Clever indie rock that will have you singing out loud “I’ve been young since the day I was born”.

31. Blink-182 – Heaven

The pop-punk kings take a heavier turn in this tribute to the victims of the Thousand Oaks shooting.

32. Machine Gun Kelly – I Think I’m OKAY (feat. Yungblud and Travis Barker)

Yungblud proved himself a master collaborator this year, joining rapper Machine Gun Kelly for this bouncy pop-punk anthem.

33. DJ Shadow – Rocket Fuel (feat. De La Soul)

Shadow creates the best old-school rap jam in ages with help from some of the best in the game.

34. Bob Mould – Sunshine Rock

It’s all in the title – a shining blast of energetic guitars and soaring vocals.

35. Los Coast – The Morning Weight

Brooding and moving soul rock from this talented Austin band.

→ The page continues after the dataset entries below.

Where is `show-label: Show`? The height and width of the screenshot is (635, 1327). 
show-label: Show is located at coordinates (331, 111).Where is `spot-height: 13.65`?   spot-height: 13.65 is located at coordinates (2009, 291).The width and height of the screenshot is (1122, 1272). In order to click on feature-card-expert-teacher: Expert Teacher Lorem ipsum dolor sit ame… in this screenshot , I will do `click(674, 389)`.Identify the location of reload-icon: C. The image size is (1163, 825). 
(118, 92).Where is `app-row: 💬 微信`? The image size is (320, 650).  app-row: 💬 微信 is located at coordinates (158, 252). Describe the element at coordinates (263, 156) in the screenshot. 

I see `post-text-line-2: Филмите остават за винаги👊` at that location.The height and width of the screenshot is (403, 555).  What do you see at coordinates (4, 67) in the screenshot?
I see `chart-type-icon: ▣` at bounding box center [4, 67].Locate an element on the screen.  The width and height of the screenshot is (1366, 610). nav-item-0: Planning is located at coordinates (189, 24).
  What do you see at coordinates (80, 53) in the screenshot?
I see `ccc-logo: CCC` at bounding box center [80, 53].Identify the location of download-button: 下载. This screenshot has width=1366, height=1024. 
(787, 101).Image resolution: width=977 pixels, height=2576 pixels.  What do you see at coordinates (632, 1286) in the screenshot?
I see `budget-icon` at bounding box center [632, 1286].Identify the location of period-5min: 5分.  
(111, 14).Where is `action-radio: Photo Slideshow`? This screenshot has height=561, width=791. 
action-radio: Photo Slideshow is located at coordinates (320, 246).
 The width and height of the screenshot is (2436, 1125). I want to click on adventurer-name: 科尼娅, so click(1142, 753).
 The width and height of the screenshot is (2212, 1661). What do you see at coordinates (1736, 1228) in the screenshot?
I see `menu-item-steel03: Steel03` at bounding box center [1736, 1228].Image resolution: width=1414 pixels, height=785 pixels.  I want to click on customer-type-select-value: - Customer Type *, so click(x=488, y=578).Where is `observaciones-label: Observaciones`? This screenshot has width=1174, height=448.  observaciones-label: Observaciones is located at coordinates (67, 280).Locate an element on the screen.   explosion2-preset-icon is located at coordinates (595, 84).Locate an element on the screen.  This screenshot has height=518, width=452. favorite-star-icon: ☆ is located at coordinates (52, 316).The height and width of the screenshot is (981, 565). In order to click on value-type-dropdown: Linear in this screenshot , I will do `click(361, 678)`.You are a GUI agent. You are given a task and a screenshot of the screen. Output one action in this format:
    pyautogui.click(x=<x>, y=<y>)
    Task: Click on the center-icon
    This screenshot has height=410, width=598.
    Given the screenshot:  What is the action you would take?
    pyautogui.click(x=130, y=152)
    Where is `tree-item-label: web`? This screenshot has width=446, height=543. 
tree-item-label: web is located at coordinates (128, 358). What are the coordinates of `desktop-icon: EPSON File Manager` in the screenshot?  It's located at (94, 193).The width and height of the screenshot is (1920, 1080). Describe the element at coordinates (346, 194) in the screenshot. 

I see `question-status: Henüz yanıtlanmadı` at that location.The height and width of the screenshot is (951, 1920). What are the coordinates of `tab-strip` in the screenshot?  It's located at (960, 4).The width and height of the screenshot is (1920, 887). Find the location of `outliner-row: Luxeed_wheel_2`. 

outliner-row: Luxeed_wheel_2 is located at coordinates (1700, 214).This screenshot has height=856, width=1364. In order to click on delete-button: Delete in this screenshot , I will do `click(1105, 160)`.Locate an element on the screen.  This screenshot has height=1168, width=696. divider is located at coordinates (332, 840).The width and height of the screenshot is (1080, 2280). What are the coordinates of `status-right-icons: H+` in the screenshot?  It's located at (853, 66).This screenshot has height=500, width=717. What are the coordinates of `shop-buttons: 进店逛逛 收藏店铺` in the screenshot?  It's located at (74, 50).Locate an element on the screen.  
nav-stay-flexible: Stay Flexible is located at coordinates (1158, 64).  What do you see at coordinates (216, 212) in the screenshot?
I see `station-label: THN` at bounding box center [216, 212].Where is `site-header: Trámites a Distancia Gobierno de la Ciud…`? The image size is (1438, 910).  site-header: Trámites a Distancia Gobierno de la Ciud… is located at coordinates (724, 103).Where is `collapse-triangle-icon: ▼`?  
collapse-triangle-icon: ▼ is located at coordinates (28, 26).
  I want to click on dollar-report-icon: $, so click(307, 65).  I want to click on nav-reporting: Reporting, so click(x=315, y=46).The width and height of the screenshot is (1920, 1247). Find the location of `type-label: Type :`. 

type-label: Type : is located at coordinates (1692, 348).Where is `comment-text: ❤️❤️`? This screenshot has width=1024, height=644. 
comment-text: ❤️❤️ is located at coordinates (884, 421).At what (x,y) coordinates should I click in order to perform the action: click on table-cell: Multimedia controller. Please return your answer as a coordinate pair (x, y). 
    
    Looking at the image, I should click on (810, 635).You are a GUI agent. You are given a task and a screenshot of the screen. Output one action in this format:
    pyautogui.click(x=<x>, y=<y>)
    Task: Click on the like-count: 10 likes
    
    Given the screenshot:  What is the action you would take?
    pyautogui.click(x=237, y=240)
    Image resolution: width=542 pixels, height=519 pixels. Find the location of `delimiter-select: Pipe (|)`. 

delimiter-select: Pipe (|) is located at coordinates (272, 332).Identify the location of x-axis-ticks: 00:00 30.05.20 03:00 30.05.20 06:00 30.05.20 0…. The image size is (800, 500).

36. Matthew Ryan – On Our Death Day

Ryan’s lyrics are at another level here on this beautiful, spacious folk song.

37. Angels & Airwaves – Rebel Girl

Tom Delonge brought back his AvA band this year with one of the catchiest tracks he’s written in years.

38. Sara Bareilles – Fire

A song that blazes and burns with heartache and passion.

39. Broken Bells – Shelter

Quirky alt. pop that floats along like an elegiac dream.

40. Third Eye Blind – The Kids Are Coming (To Take You Down)

A power-house, pile driving rocker dedicated to Greta Thunberg and all the kids like her doing what it takes to save our world.

41. Rob Thomas – One Less Day (Dying Young)

Thomas manages to age gracefully and write a great song about appreciating growing old.

42. Tim Barry – Big Ships

This track is an emotional gut-punch through and through.

43. The Growlers – Who Loves the Scum?

Apocalyptic lyrics set to a cheery sing along

44. Illenium – Good Things Fall Apart (feat. Jon Bellion)

Captures the experience of an ending relationship with a delicate balance of acoustic guitars and dance beats.

45. Anderson .Paak – King James

A soul funk banger, straight up.

46. Jackie – New at Drugs

A cautionary tale of what happens when youth are sheltered too much, without the caution.

47. Davila 666 – Huesos Viejos

Puerto Rican punk that has the edge of Iggy and the verve of the Ramones.

48. Dessa – Grade School Games

Dessa’s songwriting is always on-point, melding rap and pop melodies to create perfect songs.

49. John Mayer – I Guess I Just Feel Like

Mayer gets thoughtful on this easy-going acoustic track.

50. Landfill Crew – Worldwide Warfare

If dance-hall punk wasn’t a thing before, this track from Tim Armstrong’s animated band makes it one.